I am new to python and I am using pandasql to perform condition-based joins:

from pandasql import sqldf
pysqldf = lambda q: sqldf(q, globals())

q = """
    SELECT *
        FROM
            a_Df A
        INNER JOIN
            b_Df B
        ON 
            a.effective_date between b.effective_date-5 and b.effective_date
            and a.id =b.id
    """
pj = pysqldf(q)

This query is basically for scaling date from effective_date-5 and current effective_date, but this is not functioning in the expected order i.e. Let's say current effective_date is '2021-03-21' then effective_date-5 is giving 2016 instead of '2021-03-16', hence I am not getting the desire output.

So the query becomes:

q = """
        SELECT *
            FROM
                a_Df A
            INNER JOIN
                b_Df B
            ON 
                a.effective_date between '2016' and '2021-03-21'
                and a.id =b.id
"""

instead of

q = """
        SELECT *
            FROM
                a_Df A
            INNER JOIN
                b_Df B
            ON 
                a.effective_date between '2021-03-16' and '2021-03-21'
                and a.id =b.id
    """

and as the dateset is huge I cannot perform hardcoded changes.

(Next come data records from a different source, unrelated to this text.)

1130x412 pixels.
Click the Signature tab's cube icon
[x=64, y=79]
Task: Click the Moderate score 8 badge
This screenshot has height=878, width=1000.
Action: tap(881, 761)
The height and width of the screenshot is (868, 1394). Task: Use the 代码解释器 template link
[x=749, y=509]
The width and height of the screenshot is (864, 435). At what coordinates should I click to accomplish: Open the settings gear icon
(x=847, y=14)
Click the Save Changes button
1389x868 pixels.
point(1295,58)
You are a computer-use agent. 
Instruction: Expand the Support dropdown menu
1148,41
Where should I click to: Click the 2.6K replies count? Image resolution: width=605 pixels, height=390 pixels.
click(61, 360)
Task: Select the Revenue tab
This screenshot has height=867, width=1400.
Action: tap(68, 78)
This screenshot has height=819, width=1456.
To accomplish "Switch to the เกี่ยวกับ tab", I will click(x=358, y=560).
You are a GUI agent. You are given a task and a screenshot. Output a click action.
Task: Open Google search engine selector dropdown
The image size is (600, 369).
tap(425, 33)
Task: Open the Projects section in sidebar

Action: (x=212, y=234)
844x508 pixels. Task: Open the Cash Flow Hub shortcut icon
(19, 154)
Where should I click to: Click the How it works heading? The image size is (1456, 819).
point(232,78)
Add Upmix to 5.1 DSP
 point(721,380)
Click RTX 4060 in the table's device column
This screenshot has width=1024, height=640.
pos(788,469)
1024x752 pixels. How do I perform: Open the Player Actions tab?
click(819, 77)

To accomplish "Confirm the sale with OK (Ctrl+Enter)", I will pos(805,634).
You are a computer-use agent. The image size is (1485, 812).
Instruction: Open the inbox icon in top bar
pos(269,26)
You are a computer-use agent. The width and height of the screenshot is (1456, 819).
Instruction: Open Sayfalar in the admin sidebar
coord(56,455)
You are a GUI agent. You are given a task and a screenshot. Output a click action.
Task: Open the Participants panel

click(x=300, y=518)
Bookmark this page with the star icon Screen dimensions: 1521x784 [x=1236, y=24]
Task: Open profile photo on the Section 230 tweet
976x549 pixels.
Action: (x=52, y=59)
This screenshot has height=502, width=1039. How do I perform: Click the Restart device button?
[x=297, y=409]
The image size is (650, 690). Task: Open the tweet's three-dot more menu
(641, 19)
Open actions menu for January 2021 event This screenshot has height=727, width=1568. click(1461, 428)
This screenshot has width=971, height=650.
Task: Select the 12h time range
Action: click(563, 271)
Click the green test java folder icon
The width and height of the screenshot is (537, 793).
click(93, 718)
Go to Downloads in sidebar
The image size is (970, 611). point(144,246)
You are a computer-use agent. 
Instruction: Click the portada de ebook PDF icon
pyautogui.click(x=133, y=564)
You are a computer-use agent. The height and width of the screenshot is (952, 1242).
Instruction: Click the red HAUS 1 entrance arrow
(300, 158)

Does anyone have any idea on how to solve this?

1

There are 1 best solutions below

0
On

as this pandasql/sqldf work on sqlite so anyone can try any function that sqlite support, hence the syntax would be like this..

from pandasql import sqldf
pysqldf = lambda q: sqldf(q, globals())

q = """
    SELECT *
        FROM
            a_Df A
        INNER JOIN
            b_Df B
        ON 
            a.effective_date between date(b.effective_date, '-5 day')and b.effective_date
            and a.id =b.id
    """
pj = pysqldf(q)